Figure 2 - Panel B) Race duration¶

figure2b.png

In [93]:
# graph the adjusted odds ratios for runtime

xval = np.arange(180,360,30)
ors = np.array([np.exp(lincom(np.array([0,0,(x-210),0,0]),b,V)) for x in xval] )
sample1 = df.loc[df["nas135"] == 1, "runtime"]
sample0 = df.loc[df["nas135"] == 0, "runtime"]
fig, ax = plt.subplots(figsize=(7, 5))
ax.set(yscale="log", xscale="linear")
ax.spines['top'].set_visible(False)
ax.spines['right'].set_visible(False)
ax.plot(xval, ors[:,0], color='blue', alpha=0.5, linewidth=4)  
ax.plot(xval, ors[:,1], color='blue', alpha=0.2, linewidth=0)  
ax.plot(xval, ors[:,2], color='blue', alpha=0.2, linewidth=0)  
ax.fill_between(xval, ors[:,1], ors[:,2], color='blue', alpha=0.2)
ax.yaxis.set_major_formatter(FormatStrFormatter('%4.3f'))
ax.vlines(210, .05, 1, color='black', linewidth=.5)
ax.set_yticks([.5, 1 , 2, 4, 8])
ax.set_xticks([180, 210, 240, 270, 300, 330] )
ax.set_xticklabels(['3:00', '3:30', '4:00', '4:30', '5:00', '5:30'])
ax.plot(sample0, [.5]*len(sample0), '|', color='k')
ax.plot(sample1, [12]*len(sample1), '|', color='k')
ax.set_xlim(180, 360)  # most of the data
ax.set_ylim(.4,13)  # most of the data
ax.text(200, 9, r'$p$<0.001', fontsize=14)
plt.xlabel('Race Duration (min)')
plt.ylabel('Odds Ratio')
plt.savefig("runtime_or.pdf")
plt.show()
No description has been provided for this image

Figure 2 - Panel C) Body Mass Index¶

figure2c.png

In [94]:
# graph the adjusted odds ratios for BMI

xval = np.arange(17.5,32.5,0.5)
ors = np.array([np.exp(lincom(np.array([0,0,0,(x-22.5),(x**2-506.25)]),b,V)) for x in xval] )
sample1 = df.loc[df["nas135"] == 1, "bmi"]
sample0 = df.loc[df["nas135"] == 0, "bmi"]
fig, ax = plt.subplots(figsize=(7, 5))
ax.set(yscale="log", xscale="linear")
ax.spines['top'].set_visible(False)
ax.spines['right'].set_visible(False)
ax.set_ylim(.4, 12)  # most of the data
ax.plot(xval, ors[:,0], color='blue', alpha=0.5, linewidth=4)  
ax.plot(xval, ors[:,1], color='grey', alpha=0.2, linewidth=0)  
ax.plot(xval, ors[:,2], color='grey', alpha=0.2, linewidth=0)  
ax.fill_between(xval, ors[:,1], ors[:,2], color='blue', alpha=0.2)
ax.yaxis.set_major_formatter(FormatStrFormatter('%3.2f'))
ax.set_yticks([.5, 1 , 2, 4, 8])
ax.set_xticks(np.arange(17.5,32.5, 2.5))
#ax.set_title('Non-Linear Modeling of BMI vs.

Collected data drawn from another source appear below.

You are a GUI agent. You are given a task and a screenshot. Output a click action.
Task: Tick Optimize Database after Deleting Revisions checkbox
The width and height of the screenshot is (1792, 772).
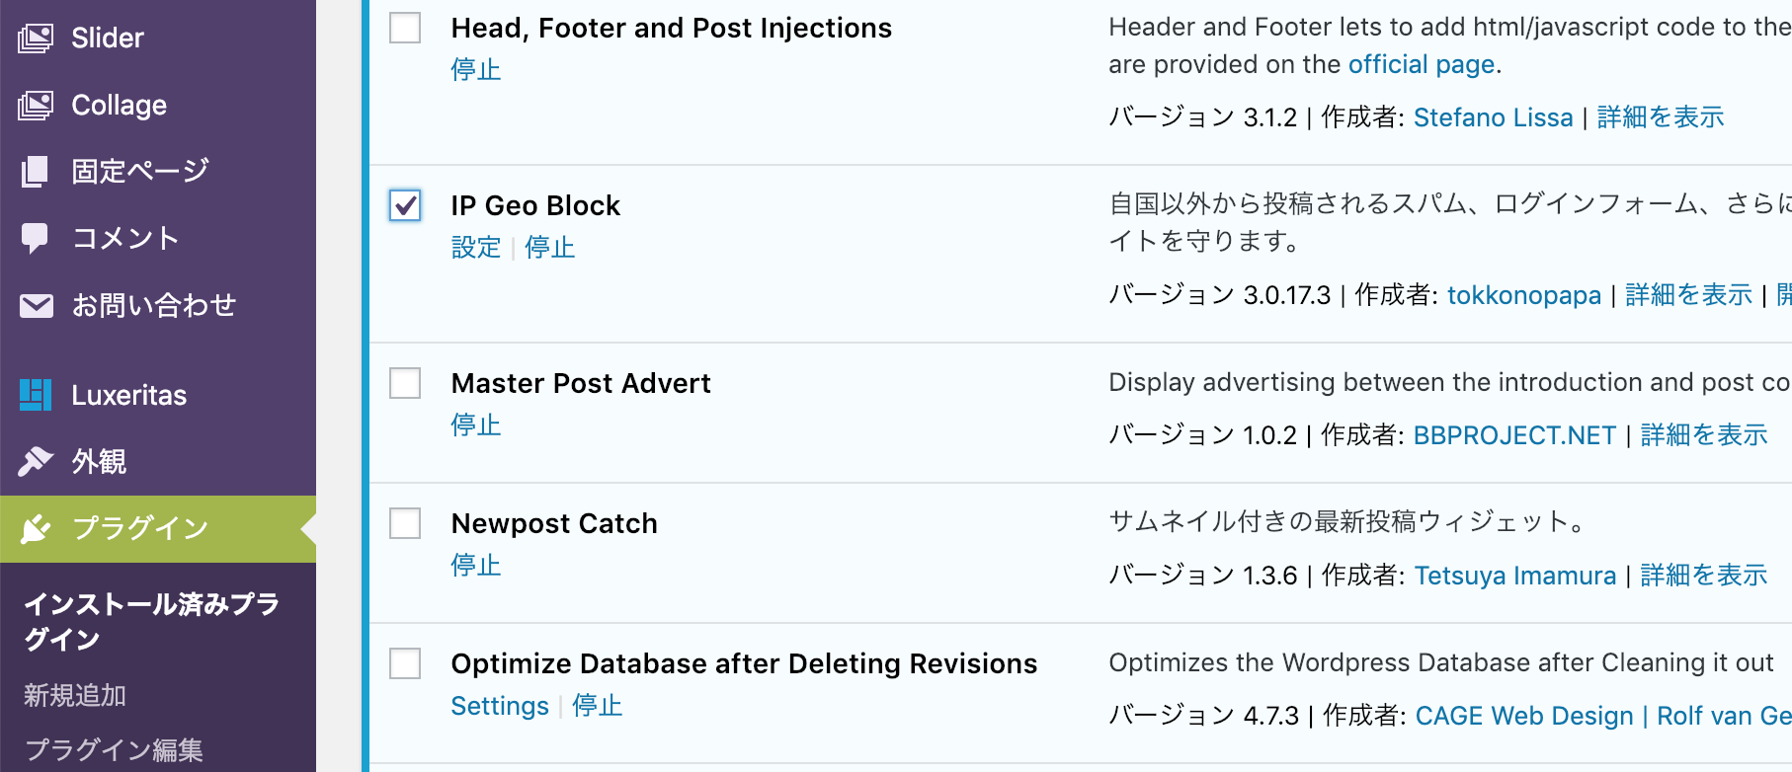pos(405,663)
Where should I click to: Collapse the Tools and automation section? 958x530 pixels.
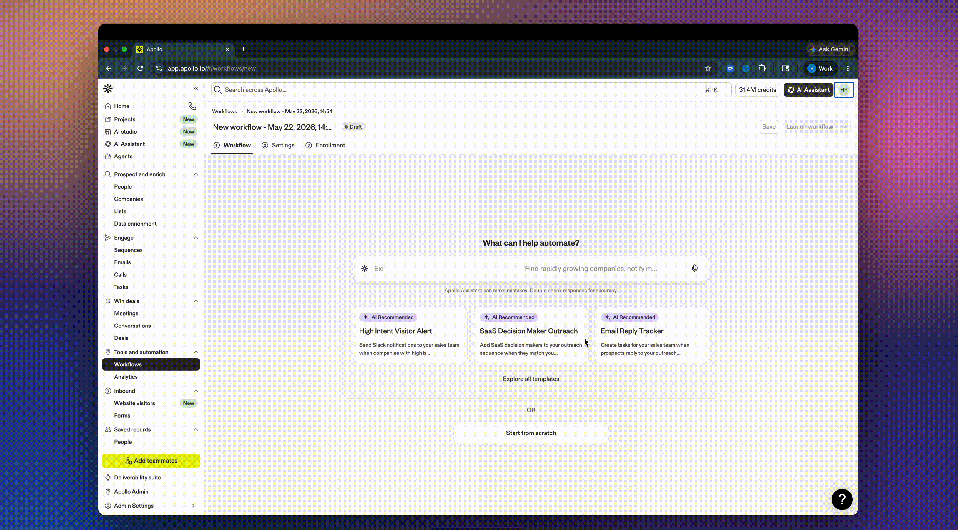pyautogui.click(x=196, y=352)
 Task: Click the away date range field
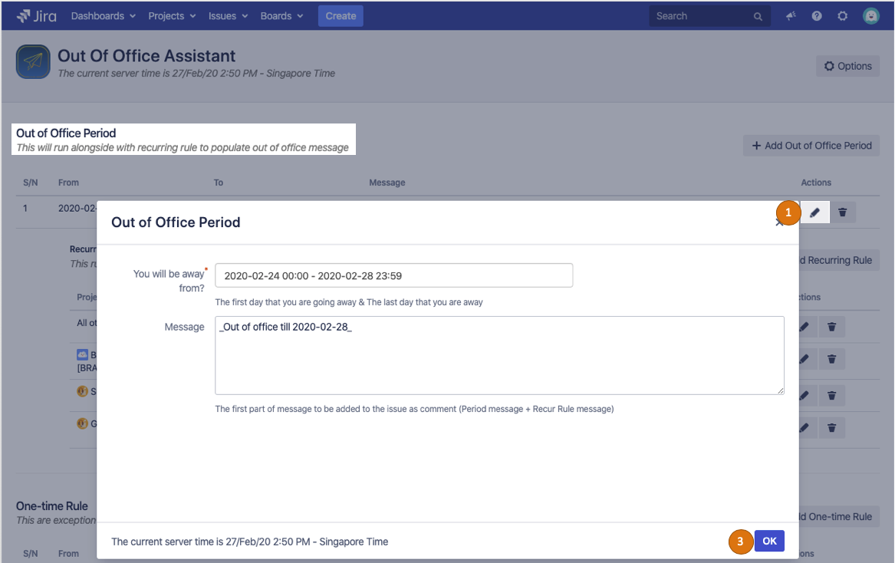click(x=393, y=275)
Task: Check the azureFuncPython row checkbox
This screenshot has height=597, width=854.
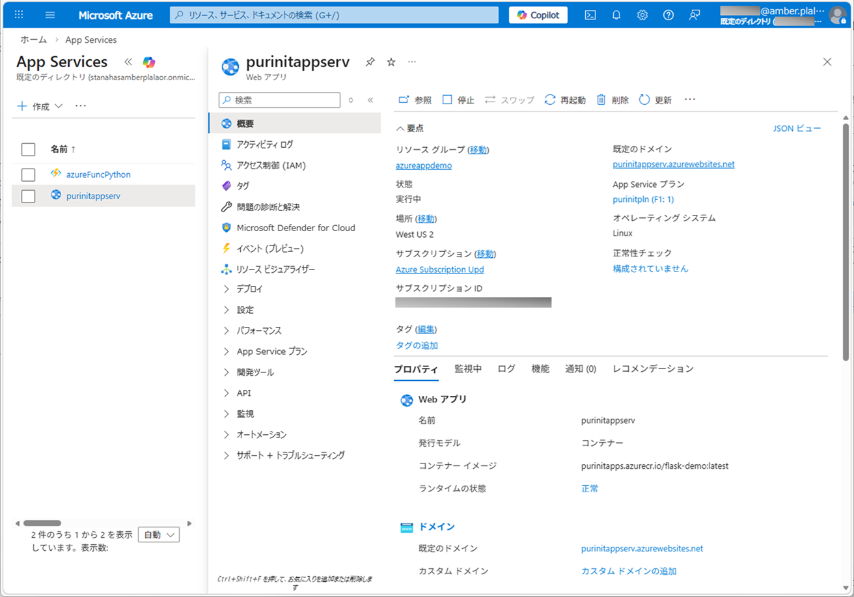Action: [x=28, y=174]
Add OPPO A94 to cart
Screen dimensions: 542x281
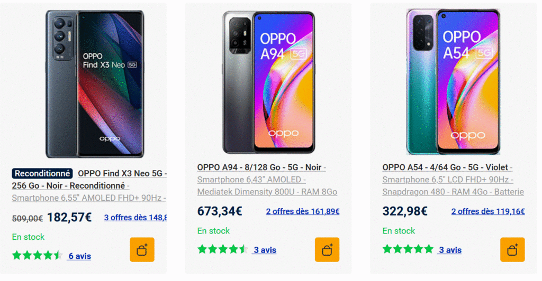click(327, 249)
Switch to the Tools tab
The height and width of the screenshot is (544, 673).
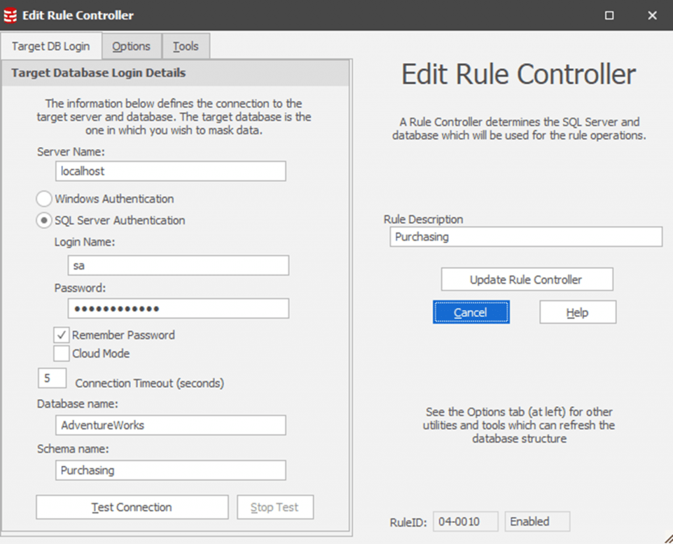click(x=185, y=46)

Disease Risk', fontsize=18, pad=20)
ax.vlines(22.5, .05, 1, color='black', linewidth=.5)
plt.xlabel(r'Body Mass Index (kg/$m^2$)',fontsize=16)
plt.ylabel('Adjusted Odds Ratio', fontsize=16)
ax.plot(sample0, [.5]*len(sample0), '|', color='k')
ax.plot(sample1, [11]*len(sample1), '|', color='k')
ax.text(20, 7, r'$p$<0.001', fontsize=14)
plt.savefig("bmi_or.pdf")
plt.show()
No description has been provided for this image
In [95]:
# graph the adjusted odds ratios for BMI with a histogram 

xval = np.arange(17.5,32.5,0.5)
ors = np.array([np.exp(lincom(np.array([0,0,0,(x-22.5),(x**2-506.25)]),b,V)) for x in xval] )
sample1 = df.loc[df["nas135"] == 1, "bmi"]
sample0 = df.loc[df["nas135"] == 0, "bmi"]
bmi = np.array(df[['bmi']])

fig, ax = plt.subplots(figsize=(7, 5))
ax.set(yscale="log", xscale="linear")
ax.spines['top'].set_visible(False)
ax.spines['right'].set_visible(False)
ax.set_ylim(.4, 12)  # most of the data
ax.plot(xval, ors[:,0], color='blue', alpha=0.5, linewidth=4)  
ax.plot(xval, ors[:,1], color='blue', alpha=0.2, linewidth=0)  
ax.plot(xval, ors[:,2], color='blue', alpha=0.2, linewidth=0)  
ax.fill_between(xval, ors[:,1], ors[:,2], color='b', alpha=0.2)
ax.yaxis.set_major_formatter(FormatStrFormatter('%3.2f'))
ax.set_yticks([.5, 1 , 2, 4, 8])
ax.set_xticks(np.arange(17.5,32.5, 2.5))
ax.set_ylim(.4, 12)  # most of the data

plt.xlabel(r'Body Mass Index (kg/$m^2$)',fontsize=16)
plt.ylabel('Adjusted Odds Ratio', fontsize=16)
#ax.set_title('Non-Linear Modeling of BMI vs. Disease Risk', fontsize=18, pad=20)
ax.plot(sample0, [.5]*len(sample0), '|', color='k')
ax.plot(sample1, [11]*len(sample1), '|', color='k')
ax.text(20, 7, r'$p$<0.001', fontsize=14)
ax.vlines(22.5, .05, 1, color='black', linewidth=.5)

ax2=ax.twinx()
ax2.spines['top'].set_visible(False)
ax2.spines['right'].set_visible(False)
ax2.hist(bmi, 15, color='red', alpha=0.1, density=True, rwidth=.9) 
ax2.set_yticks([])
plt.savefig("bmi_or2.pdf")
plt.show()
No description has been provided for this image